两个苯甲羟肟酸有机锡配合物的合成、结构及抗癌活性

合成了2个苯甲羟肟酸有机锡配合物：(o-Cl-C₆H₄CH₂)₂Sn (C₆H₅CONO)₂](1)和(o-CH₃-C₆H₄CH₂)₂Sn (C₆H₅CONO)(C₆H₅COO)](2)。通过元素分析、红外光谱、核磁共振氢谱、热重分析、单晶X射线衍射等方法对配合物进行了结构表征，对其结构进行量子化学从头计算和体外抗癌活性研究。结果显示：配合物均为单锡核结构，配合物1为六配位的畸变八面体构型，配合物2为五配位的畸变三角双锥构型；配合物1对人宫颈癌细胞(HeLa)、肝癌细胞(HuH-7)和肺腺癌细胞(H1975)显示出比临床使用的顺铂强的抑制活性，而配合物2的抑制活性要弱得多。

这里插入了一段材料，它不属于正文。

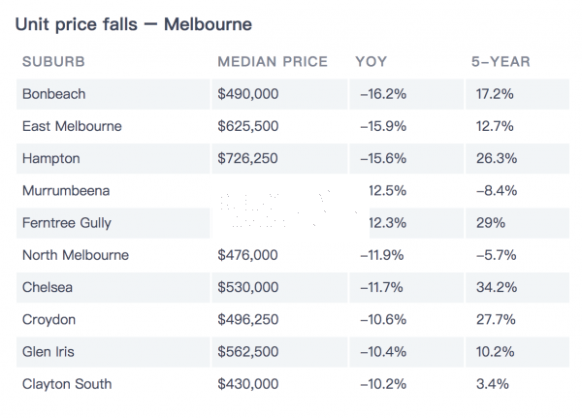The width and height of the screenshot is (582, 418).
Task: Click the MEDIAN PRICE column header
Action: [273, 62]
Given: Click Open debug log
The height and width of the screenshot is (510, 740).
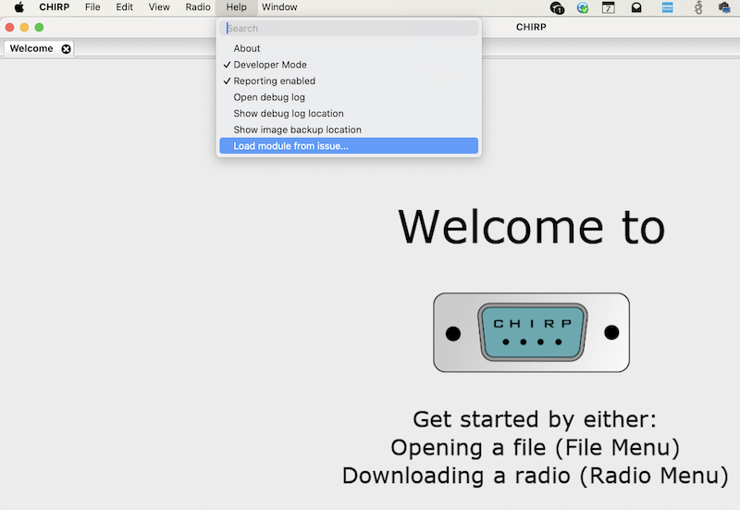Looking at the screenshot, I should pos(269,97).
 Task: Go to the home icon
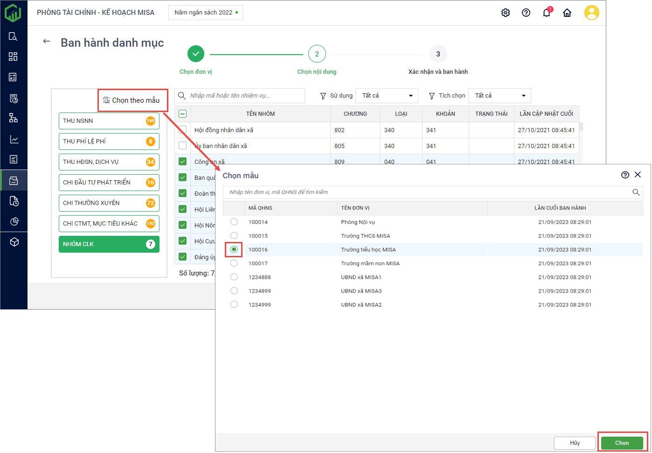567,13
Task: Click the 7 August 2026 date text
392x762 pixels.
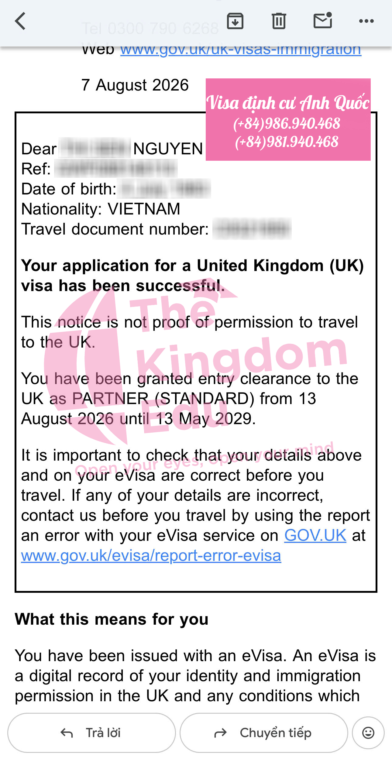Action: click(x=135, y=85)
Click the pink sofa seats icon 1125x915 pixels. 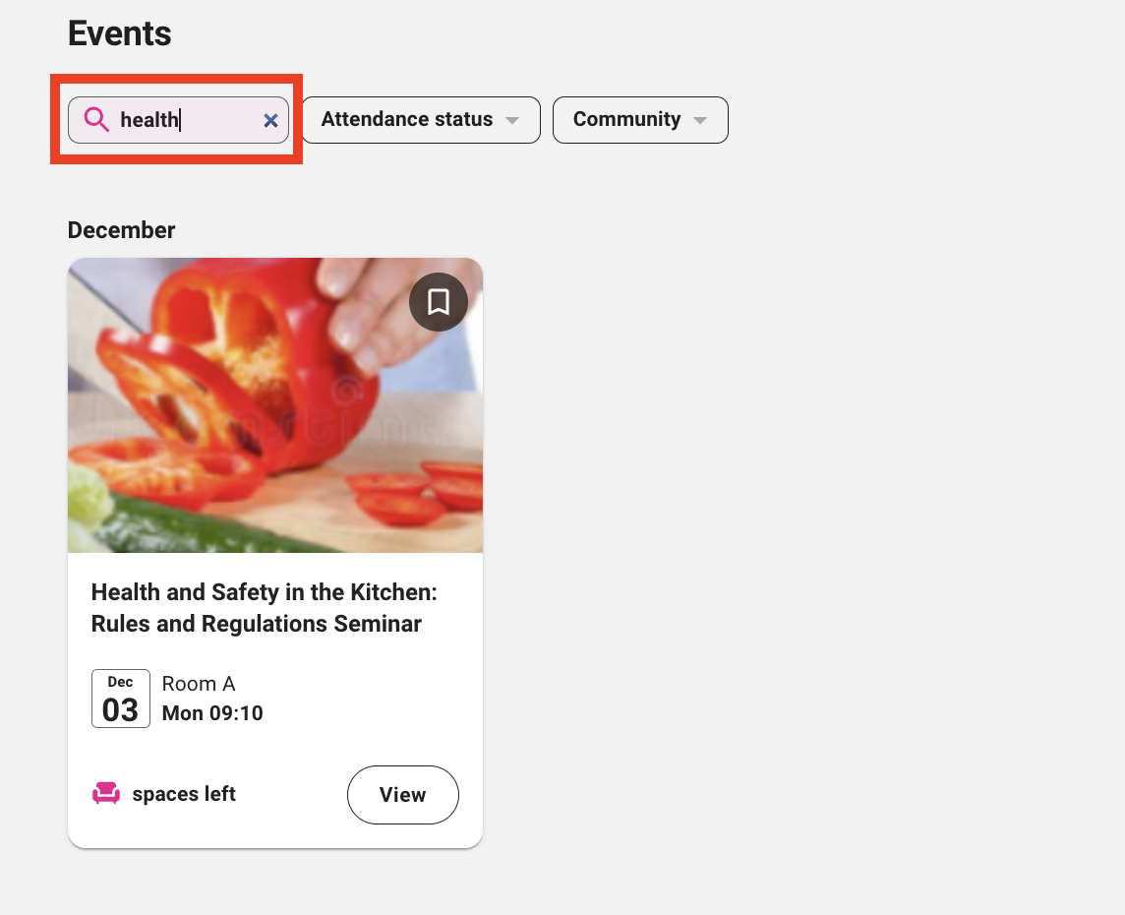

Synthesis, structure, and anticancer activity of two benzohydroxamic acid organotin complexes

Two benzohydroxamic acid organotin complexes (o-Cl-C₆H₄CH₂)₂Sn(C₆H₅CONO)₂] (1) and (o-CH₃-C₆H₄CH₂)₂Sn(C₆H₅CONO) (C₆H₅COO)] (2) were synthesized by solvothermal method using methanol as a solvent. Complexes 1 and 2 were characterized by elemental analysis, IR, ¹H NMR, thermogravimetric analysis, single-crystal X-ray diffraction, etc. The study on the complexes has been performed with quantum chemistry calculation and in vitro anticancer activity. The results show that the two complexes are monotin nuclear structures; complexes 1 and 2 are the six-coordinated distorted octahedron configuration and seven-coordinated distorted triangular bipyramid configuration, respectively. Complex 1 showed stronger inhibitory activity on human cervical cancer cells (HeLa), hepatoma cells (HuH-7), and lung adenocarcinoma cells (H1975) than cisplatin, while complex 2 showed much weaker inhibitory activity.